In the coach behind the baggage car in front of the train, the Kid from Tomkinsville stretched his legs for the twentieth time in an hour. The dog-eared and dirty copy of Detective Stories fell to the ground and stayed there because he had read it through, some stories twice over. He ached everywhere. Sleeping in a day coach does things to you. No matter how you sit or what position you take, you wake up sore and weary. Your neck is stiff. The jolting and rocking of the train tightens your leg muscles. It makes your hips and thighs ache. The thick, unchanged air contracts your throat and gives you a heavy feeling in your head, the continual dust irritates your nasal passages. Outside the warm afternoon sunshine beat through dingy window panes into the stuffy interior of the car. They had left Washington the previous night in a blizzard, but the sun was shining at Jacksonville in the morning.
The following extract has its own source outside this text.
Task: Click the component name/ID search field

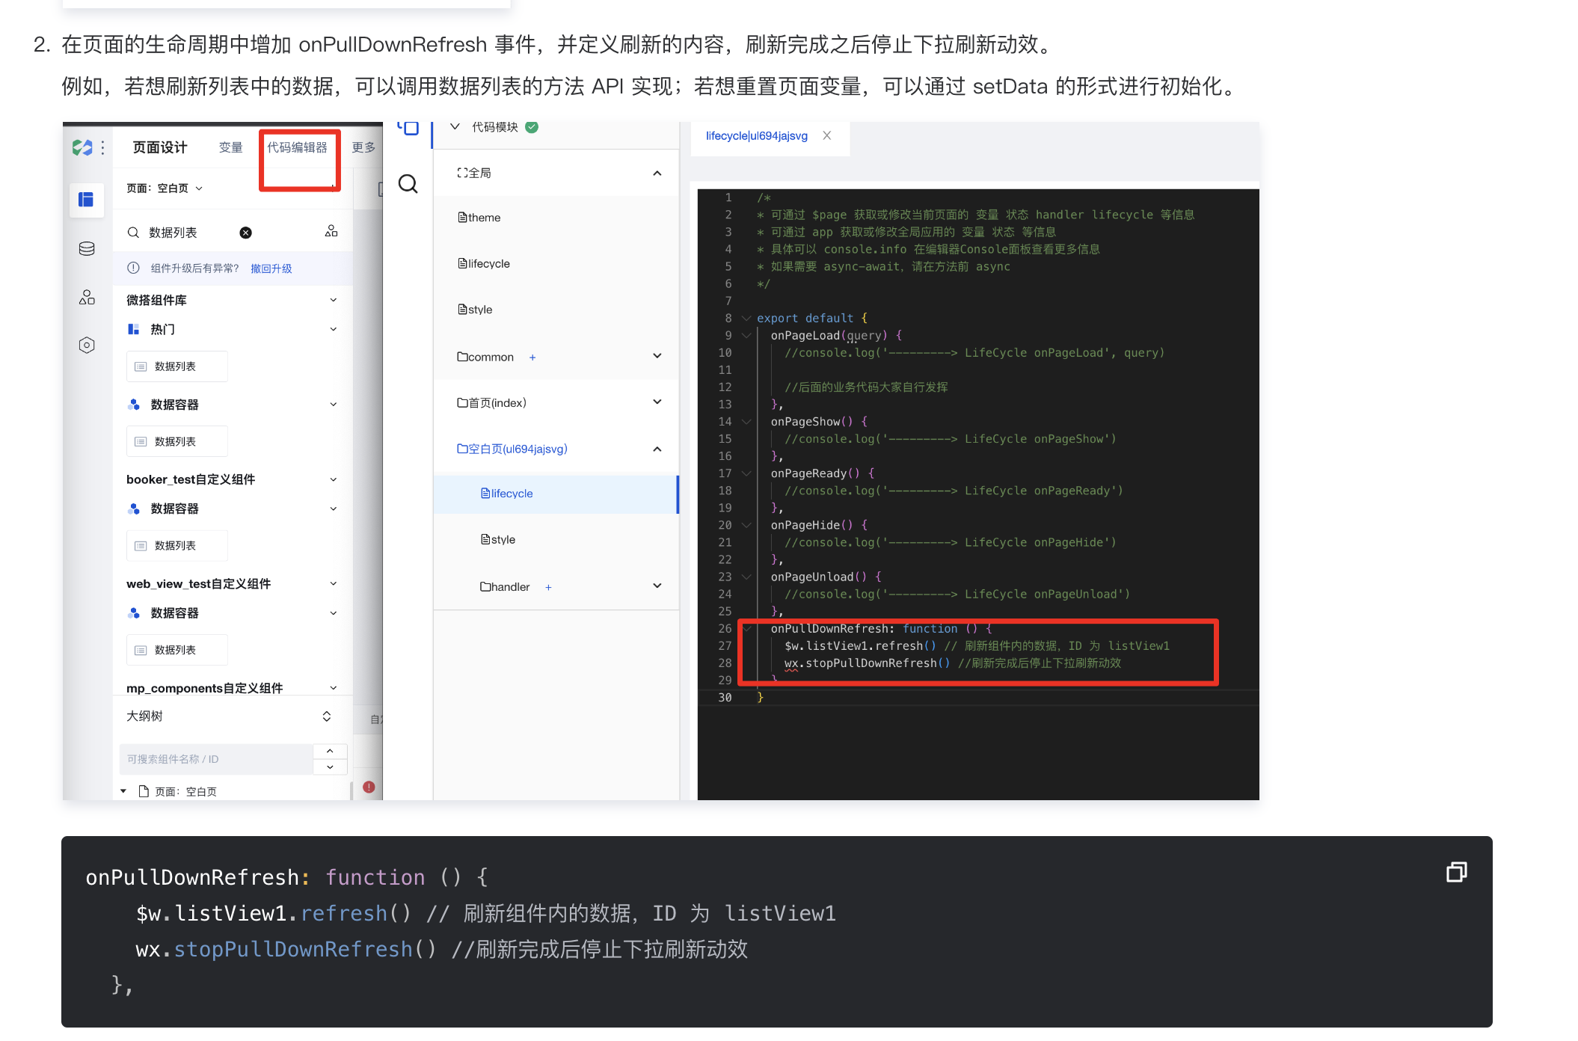Action: point(215,759)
It was a pleasant, warm, and welcome sun. Now it was hot and much less welcome. A long flat road wound beside the track with groves of pine trees beyond. Slowly a big blue car came into sight, and he envied the two bareheaded men sitting in the front. It was an expensive cabriolet with the top back, and suitcases and golf bags piled high in the rear. A couple of millionaires, probably, going south for a winter vacation. Some folks had all the luck. Now the car swerved close to the train, then it veered away as the road shifted, but always it moved gently ahead until finally it pulled out of sight.